De fato, o espaguete fininho, quase transparente, era muito bom. E muito picante, pois o que os italianos chamam de peperoncini é a mesma pimenta que mexicanos e americanos chamam de chili. O ardido era rebatido pelo frescor do vinho um pouco esverdeado e ácido, de rótulo artesanal, mas que combinava bem com o prato. Quanto ao lugar, era apenas um botequim em uma parte de Roma que eu não conhecia, um tanto longe do centro histórico.

Resumi para Ibrahim al-Dajaj meus questionamentos a respeito da relação entre a Fênix e a lenda da Atlântida, e ele me respondeu:

— Quanto ao que aconteceu nove mil anos antes de Sólon, como eu lhe disse, essas Encarnações pré-históricas são míticas mesmo para nós. A primeira Encarnação sobre a qual a Ordem tem registros firmes é a de Ramsés II. Mas, no grau de informação que lhe estamos passando, sinto-me autorizado a contar alguns detalhes do que realmente Sólon ouviu dos sacerdotes egípcios. Sua hipótese de que a narrativa de Platão seria uma versão codificada é, de certa maneira, correta. Mas creio que, antes de discutirmos os porquês dessa codificação, é melhor que eu lhe transmita nossa versão oficial. Verá que, tal como na história de Ramsés, vários detalhes importantes batem com a História oficialmente conhecida.

Do mesmo modo que dois dias antes, Ibrahim começou a narrar como se recitasse de cor. Novamente, parecia estar, em certos momentos, em uma espécie de transe. O narrador parecia ser um sacerdote da Grande Fênix, da época do faraó Necao  II, no final do Século VII A.C. Reproduzo a seguir a narrativa, substituindo os nomes clássicos dos diversos lugares pelos respectivos nomes modernos, para melhor entendimento.

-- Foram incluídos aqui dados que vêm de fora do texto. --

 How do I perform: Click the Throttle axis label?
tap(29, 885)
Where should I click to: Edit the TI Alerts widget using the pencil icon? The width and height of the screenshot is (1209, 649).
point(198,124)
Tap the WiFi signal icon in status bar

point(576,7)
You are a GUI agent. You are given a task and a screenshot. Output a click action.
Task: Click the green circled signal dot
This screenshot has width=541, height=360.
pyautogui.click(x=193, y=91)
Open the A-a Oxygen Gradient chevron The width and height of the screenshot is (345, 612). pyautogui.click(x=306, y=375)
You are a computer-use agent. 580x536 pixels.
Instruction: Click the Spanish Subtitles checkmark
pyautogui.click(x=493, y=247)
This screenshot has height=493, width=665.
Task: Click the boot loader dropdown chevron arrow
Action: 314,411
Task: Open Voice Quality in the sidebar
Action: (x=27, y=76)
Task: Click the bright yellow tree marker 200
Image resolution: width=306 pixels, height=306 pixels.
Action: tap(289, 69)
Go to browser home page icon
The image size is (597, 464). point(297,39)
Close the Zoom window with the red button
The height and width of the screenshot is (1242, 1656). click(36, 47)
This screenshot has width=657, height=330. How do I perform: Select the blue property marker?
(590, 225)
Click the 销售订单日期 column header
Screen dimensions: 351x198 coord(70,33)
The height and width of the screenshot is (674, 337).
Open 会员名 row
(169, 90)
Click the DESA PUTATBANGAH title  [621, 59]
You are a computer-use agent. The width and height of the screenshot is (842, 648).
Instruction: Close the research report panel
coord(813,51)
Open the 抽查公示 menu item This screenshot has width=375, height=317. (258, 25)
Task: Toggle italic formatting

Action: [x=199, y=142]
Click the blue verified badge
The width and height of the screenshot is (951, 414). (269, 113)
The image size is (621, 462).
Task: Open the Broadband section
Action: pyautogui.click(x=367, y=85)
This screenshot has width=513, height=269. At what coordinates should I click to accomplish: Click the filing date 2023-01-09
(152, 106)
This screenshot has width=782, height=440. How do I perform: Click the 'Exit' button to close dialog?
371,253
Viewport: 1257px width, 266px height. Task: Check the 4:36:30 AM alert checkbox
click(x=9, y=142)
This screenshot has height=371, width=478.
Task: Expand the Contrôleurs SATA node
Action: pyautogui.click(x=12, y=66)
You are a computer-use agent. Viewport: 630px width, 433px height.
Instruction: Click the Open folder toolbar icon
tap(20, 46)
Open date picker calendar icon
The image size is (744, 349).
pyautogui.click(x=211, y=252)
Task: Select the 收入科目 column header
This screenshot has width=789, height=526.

Tudo começou décadas antes, no reinado do grande faraó Psamético I. Mais de seis séculos haviam passado desde o reinado do Favorito. O Egito decaíra e fora conquistado pelos Núbios; da Mesopotâmia, eterno cenário de guerras fomentadas pelos Inimigos, tinham vindo os reis assírios, dos mais cruéis instrumentos que os Outros já empregaram, para expulsar os Núbios e transformar os egípcios, por sua vez, em seus escravos. Psamético fora instalado como faraó fantoche pelo poderoso Assurbanipal, rei tão erudito quanto poderoso e cruel. Tinha repelido novos ataques núbios, mas nós, na clandestinidade, o ajudávamos a preparar a revolta contra os senhores assírios. Procurando a inspiração de Bennu, nossos mais altos clérigos fumavam as mais secretas ervas rituais, quando o Sumo Sacerdote teve uma visão.

A fumaça das ervas se abria, e aparecia Ramsés diante da pira de Bennu. O grande fogo consumia a Nobre Ave, e um turbilhão levava suas cinzas para longe, muito longe, sobre o deserto, sobre o oceano, sobre imensas florestas, até chegar a outro deserto. Ali as cinzas se condensaram em um ovo, do qual saiu uma águia dourada, que cresceu e se tornou deslumbrante. Por muitos séculos, a águia dourada espalhou sua semente entre as aves do deserto, e matou e devorou milhares e milhares de serpentes. Poderosos feiticeiros ornamentados de penas a adoraram.

Até que um dia, a águia dourada subiu ao topo de uma montanha do deserto, e um fogo do céu se precipitou sobre ela, incinerando-a em fulgurante clarão. A terra tremeu, rios saíram dos leitos, inauditos prodígios aconteceram, e restou apenas o uivo dos ventos. E os feiticeiros partiram em todas as direções, para levar uma grande nova aos povos vizinhos, e os feiticeiros desses povos a levaram a outros.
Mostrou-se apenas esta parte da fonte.